Get 1 Percent Better
He employed that maxim to introduce the morning’s keynote speaker, Peter Stuursma, Hope College’s head football coach. He is better known as the prep skipper who in his 16 years at East Grand Rapids High led that football program to greatness with seven state championships, and a cumulative record of 162 wins against just 34 losses.
Stuursma challenged his listeners to realize they have the opportunity each new break of dawn “to make a difference, to say please and thank-you … and to get 1 percent better every day.”
He humbled himself with a story of his own years in middle school, how he stood by silently as a classmate named Scotty was berated by Stuursma’s friends. You could have heard a pin drop as Stuursma recounted how “Every summer, I see him, and I get such a feeling in the pit of my stomach, because I did nothing to stop the cycle of my friends being mean.
“Each and every time I see Scotty, I wish I would have stood up for him.”
Students who draw attention to themselves by not being nice, said Stuursma, “get too big of an audience,” and it’s up to all of us to put our microscopes on people in need.
“Become extraordinary,” he said. “Instead of a mission statement, be people on a mission. Saying hello to someone can go a heck of a long way. So can helping with a door …. carrying someone’s books … helping with a tray of food.
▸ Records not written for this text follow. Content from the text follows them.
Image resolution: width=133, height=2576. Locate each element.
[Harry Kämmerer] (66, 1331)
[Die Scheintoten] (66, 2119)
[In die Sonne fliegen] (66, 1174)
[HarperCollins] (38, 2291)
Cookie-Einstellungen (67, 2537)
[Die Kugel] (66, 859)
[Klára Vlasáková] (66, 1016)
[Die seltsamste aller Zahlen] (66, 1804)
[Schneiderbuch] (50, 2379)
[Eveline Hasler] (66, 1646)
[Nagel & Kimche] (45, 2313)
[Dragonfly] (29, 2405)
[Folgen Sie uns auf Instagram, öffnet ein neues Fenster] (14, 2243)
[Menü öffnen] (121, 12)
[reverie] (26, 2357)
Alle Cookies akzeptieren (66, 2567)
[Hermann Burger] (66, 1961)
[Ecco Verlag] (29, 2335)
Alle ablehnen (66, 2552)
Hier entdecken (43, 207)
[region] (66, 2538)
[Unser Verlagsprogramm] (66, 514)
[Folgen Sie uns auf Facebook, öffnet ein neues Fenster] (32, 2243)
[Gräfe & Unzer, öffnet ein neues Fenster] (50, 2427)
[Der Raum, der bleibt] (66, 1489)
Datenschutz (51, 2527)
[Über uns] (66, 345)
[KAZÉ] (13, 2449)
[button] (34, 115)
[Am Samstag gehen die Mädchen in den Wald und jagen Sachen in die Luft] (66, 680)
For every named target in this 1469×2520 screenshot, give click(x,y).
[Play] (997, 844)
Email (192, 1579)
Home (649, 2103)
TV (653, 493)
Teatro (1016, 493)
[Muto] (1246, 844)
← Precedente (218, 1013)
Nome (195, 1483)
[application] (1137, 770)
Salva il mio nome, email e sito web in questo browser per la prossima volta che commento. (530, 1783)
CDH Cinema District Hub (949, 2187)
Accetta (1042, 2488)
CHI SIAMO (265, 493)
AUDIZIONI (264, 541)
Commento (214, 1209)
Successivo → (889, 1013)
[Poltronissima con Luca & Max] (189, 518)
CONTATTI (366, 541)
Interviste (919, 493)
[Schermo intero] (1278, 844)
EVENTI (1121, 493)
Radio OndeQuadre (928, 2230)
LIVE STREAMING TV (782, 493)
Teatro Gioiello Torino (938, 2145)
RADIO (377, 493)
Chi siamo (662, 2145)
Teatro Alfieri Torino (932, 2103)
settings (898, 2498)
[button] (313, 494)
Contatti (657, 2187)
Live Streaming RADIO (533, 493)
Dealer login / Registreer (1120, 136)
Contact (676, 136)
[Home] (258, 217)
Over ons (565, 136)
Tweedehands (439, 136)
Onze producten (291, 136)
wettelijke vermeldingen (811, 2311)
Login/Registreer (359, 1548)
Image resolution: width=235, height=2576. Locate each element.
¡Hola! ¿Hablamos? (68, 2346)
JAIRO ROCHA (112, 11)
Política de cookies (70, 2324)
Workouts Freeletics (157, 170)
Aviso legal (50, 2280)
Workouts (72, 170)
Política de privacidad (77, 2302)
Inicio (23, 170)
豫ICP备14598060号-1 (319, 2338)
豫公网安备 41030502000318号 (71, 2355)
“You can change things one step at a time,” he added, “if you use that chance every day to become 1 percent better … and make our world a better place.”
Families Appreciate Message
His message – and the annual assembly’s aim in general – was not lost on the honored students’ family members.
“The fact that the school focused on character was the coolest part of all,” said Brayden Moll’s mother, Dianne. “Braydon does get good grades and plays hockey well, but to honor his character is even more important.”
Added Mike Light, Alyssa’s father: “What makes me most proud is that these awards focus on citizenship, on being a good person, being a leader. In this day and age, it’s great to have a school district promoting and supporting those kinds of values. It says a lot about the Grandville school district and I’m proud she’s a student there.”
Owen Retan’s sister Gracie, who was born with Down syndrome and attends school with her brother, wrote and read a letter before the assembly that testified what a joy it is to have Owen in her life.
She drew giggles in describing how Owen always lets his sisters use the bathroom ahead of himself, exhibiting patience and a sense of kindness and love that are beyond measure.
And then gazing up at him, she concluded by saying what too few siblings hear during their lifetimes, that “My life is perfect with my brother Owen.”